Parts of the exercise:
- A) In the article on children's sense of physical self, substitute "paper" for "study" and give the passage again, beginning at the words "According to a new" and stopping after "develops over time.".
- B) Answer these questions about the article on children's sense of physical self:
(i) In which journal was the study published?
(ii) What did the experimenter use to stroke the participant's hand and the rubber hand?
(iii) What were the three age groups of children tested?

Health & Medicine

Sense of Physical Self Different in Adults, Children Believe in Magic

Kathleen Lees
First Posted: Apr 04, 2013 01:52 PM EDT

According to a new study published in Psychological Science, a journal of the Association for Psychological Science, children's sense of having and owning a body differs from that of adults, which indicates that our sense of physical self develops over time.

Senses including vision, touch and body orientation come together to inform our perception of having and owning a body. According to psychological scientist Dorothy Cowie of Goldsmiths, University of London and colleagues hypothesized that there might be age differences in how these processes come together. To test this, they relied on the "rubber-hand illusion," a well-known sensory illusion where participants put their left hand on the table but hidden from view. Instead of looking at their left hand, they look at a fake hand. The experimenter sits across the table and strokes the participant's left hand with a paintbrush while also stroking the fake rubber hand. When the paintbrush strokes are matched so that they occur at the same time and in the same place on the two hands, the participant will often feel as if the fake hand is her own, and perceive the touch she feels as arising from the brush she sees stroking

The idea was tested on children of three different age groups (4-5; 6-7; and 8-9 years old), as well as adult participants. After experiencing the stroking, the participants were asked to close their eyes and point with their right index finger under the table, so that it was directly underneath the left index finger of their actual hand, according to a press release.

[Entries taken from a collection]
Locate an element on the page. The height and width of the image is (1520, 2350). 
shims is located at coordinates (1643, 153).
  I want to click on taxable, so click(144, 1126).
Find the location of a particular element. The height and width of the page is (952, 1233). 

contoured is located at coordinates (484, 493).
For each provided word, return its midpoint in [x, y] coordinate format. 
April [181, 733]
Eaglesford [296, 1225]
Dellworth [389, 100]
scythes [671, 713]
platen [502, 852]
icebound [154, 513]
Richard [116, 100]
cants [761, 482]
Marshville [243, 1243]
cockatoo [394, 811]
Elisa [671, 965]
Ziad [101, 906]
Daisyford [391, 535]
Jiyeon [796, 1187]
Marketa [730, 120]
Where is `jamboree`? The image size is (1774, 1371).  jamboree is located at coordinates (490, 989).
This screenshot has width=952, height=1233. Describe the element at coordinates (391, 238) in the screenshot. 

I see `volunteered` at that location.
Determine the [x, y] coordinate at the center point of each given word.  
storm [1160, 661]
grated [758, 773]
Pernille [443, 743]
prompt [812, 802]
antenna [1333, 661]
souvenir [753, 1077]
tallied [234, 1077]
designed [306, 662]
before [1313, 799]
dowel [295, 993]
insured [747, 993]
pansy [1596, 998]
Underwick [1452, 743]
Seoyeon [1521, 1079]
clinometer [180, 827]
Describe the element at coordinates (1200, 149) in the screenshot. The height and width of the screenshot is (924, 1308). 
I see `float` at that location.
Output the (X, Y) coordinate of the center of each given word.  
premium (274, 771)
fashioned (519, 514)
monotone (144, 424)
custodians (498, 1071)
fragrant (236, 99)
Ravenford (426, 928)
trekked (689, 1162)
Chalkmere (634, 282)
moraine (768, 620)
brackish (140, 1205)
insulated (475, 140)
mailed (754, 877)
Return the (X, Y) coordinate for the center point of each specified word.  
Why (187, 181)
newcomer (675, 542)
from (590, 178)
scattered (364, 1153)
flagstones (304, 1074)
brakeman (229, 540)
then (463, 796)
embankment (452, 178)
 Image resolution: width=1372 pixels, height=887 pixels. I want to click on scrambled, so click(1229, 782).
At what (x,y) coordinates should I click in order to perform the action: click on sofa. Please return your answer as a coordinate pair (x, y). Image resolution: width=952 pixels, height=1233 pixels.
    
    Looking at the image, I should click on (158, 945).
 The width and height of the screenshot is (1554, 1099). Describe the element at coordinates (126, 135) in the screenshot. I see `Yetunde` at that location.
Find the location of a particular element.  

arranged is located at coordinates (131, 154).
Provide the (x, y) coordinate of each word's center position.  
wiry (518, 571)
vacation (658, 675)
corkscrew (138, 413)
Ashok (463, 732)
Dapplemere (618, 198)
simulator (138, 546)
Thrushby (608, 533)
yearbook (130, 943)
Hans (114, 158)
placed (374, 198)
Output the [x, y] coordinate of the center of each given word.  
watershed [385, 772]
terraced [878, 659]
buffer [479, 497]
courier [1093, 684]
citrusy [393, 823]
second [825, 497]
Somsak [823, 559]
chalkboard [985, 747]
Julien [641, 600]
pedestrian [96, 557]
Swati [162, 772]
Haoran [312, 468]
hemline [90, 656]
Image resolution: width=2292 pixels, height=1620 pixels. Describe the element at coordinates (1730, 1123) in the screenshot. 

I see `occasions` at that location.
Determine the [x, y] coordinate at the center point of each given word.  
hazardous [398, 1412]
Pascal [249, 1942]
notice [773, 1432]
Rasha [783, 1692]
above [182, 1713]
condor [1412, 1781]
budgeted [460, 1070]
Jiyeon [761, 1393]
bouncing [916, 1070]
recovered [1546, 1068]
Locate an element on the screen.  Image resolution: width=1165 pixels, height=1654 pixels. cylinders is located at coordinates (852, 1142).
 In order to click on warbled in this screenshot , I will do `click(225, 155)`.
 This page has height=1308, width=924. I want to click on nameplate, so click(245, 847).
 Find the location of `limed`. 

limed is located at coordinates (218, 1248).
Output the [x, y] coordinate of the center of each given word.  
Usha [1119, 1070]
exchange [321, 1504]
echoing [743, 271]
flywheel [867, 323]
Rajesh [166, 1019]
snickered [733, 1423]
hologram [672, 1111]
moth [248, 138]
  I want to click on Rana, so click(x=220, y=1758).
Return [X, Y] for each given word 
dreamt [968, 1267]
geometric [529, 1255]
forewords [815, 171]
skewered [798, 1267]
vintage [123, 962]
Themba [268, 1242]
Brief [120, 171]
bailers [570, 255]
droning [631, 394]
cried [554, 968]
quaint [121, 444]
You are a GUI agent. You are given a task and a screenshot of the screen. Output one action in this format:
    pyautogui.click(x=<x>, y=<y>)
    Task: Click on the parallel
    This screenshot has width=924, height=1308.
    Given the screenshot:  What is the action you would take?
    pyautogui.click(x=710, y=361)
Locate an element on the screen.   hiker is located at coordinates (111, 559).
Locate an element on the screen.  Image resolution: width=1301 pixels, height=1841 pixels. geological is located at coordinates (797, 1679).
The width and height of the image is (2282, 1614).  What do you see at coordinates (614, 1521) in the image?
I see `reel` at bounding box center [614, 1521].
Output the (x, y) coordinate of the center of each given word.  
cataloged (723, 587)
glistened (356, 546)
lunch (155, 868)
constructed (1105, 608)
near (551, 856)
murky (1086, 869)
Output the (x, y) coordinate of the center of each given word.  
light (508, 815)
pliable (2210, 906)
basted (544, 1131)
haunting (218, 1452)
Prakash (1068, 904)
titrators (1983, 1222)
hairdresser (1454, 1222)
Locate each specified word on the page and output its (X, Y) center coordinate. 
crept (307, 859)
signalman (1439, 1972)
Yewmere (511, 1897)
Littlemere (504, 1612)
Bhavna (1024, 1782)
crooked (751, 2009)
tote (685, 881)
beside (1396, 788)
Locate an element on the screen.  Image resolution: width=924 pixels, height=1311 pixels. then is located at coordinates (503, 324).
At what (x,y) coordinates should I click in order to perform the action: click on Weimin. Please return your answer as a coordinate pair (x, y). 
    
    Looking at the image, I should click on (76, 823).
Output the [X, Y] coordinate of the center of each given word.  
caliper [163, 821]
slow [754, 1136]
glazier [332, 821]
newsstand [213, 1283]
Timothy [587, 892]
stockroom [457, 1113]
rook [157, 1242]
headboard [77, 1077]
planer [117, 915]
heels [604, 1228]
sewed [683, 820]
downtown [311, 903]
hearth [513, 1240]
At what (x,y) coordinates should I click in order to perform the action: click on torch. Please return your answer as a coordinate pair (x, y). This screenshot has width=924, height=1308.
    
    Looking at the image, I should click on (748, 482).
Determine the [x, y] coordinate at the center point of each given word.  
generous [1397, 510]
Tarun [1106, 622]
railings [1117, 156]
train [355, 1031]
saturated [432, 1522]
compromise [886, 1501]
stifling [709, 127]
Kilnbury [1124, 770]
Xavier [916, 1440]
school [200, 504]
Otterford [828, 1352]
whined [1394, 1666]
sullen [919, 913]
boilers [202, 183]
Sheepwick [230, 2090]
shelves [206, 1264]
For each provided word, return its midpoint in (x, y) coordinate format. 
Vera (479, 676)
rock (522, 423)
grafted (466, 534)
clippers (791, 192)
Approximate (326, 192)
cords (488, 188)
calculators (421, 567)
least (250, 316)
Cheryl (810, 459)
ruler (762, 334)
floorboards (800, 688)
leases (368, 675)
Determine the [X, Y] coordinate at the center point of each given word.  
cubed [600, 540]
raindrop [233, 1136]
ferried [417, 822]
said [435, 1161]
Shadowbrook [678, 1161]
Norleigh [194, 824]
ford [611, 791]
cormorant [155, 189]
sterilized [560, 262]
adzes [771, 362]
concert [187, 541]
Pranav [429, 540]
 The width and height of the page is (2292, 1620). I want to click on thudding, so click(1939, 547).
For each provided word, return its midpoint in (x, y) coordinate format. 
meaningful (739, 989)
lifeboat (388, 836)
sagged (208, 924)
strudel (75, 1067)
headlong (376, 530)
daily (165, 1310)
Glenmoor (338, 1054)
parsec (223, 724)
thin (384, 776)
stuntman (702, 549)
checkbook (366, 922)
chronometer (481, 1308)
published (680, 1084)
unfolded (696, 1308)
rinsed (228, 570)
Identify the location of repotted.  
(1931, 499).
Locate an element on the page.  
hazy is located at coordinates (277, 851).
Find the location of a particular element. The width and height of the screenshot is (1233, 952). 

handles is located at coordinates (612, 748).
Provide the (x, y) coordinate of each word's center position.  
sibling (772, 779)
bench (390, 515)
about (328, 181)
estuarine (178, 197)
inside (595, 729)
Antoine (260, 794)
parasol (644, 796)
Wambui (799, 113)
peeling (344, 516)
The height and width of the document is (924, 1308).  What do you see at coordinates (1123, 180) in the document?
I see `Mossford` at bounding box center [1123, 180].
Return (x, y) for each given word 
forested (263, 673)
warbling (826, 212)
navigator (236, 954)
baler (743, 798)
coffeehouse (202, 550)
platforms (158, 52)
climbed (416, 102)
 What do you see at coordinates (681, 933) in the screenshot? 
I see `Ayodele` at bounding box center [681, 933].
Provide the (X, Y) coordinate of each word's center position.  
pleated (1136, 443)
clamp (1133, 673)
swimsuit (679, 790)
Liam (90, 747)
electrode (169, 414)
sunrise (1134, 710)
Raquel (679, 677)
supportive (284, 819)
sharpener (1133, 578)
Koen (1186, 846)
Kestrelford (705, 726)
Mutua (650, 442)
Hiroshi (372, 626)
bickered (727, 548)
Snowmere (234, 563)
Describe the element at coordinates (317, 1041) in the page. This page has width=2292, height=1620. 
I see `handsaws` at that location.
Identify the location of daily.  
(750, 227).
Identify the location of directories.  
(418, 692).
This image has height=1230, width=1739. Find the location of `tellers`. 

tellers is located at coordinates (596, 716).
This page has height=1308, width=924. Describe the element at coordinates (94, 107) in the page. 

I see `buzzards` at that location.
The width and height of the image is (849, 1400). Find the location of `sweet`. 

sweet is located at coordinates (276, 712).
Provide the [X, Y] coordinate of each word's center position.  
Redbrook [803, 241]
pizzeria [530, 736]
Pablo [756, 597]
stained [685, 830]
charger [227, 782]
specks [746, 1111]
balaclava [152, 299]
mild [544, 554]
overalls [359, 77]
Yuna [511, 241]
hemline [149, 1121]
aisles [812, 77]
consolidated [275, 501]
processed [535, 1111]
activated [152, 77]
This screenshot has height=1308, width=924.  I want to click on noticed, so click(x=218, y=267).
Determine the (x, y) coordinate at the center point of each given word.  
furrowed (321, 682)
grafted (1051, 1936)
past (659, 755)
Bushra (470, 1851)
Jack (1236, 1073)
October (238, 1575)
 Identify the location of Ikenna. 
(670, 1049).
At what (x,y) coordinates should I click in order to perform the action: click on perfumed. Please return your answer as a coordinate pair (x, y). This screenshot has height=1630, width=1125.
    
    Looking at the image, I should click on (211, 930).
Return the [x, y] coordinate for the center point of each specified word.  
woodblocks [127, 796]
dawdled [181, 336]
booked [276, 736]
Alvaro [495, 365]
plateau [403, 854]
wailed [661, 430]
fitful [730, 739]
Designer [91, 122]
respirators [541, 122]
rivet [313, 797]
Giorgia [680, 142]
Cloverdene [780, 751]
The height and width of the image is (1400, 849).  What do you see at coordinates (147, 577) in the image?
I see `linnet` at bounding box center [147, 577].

Exercise results:
- A)
According to a new paper published in Psychological Science, a journal of the Association for Psychological Science, children's sense of having and owning a body differs from that of adults, which indicates that our sense of physical self develops over time.

- B)
(i) Psychological Science
(ii) A paintbrush
(iii) 4-5, 6-7, and 8-9 years old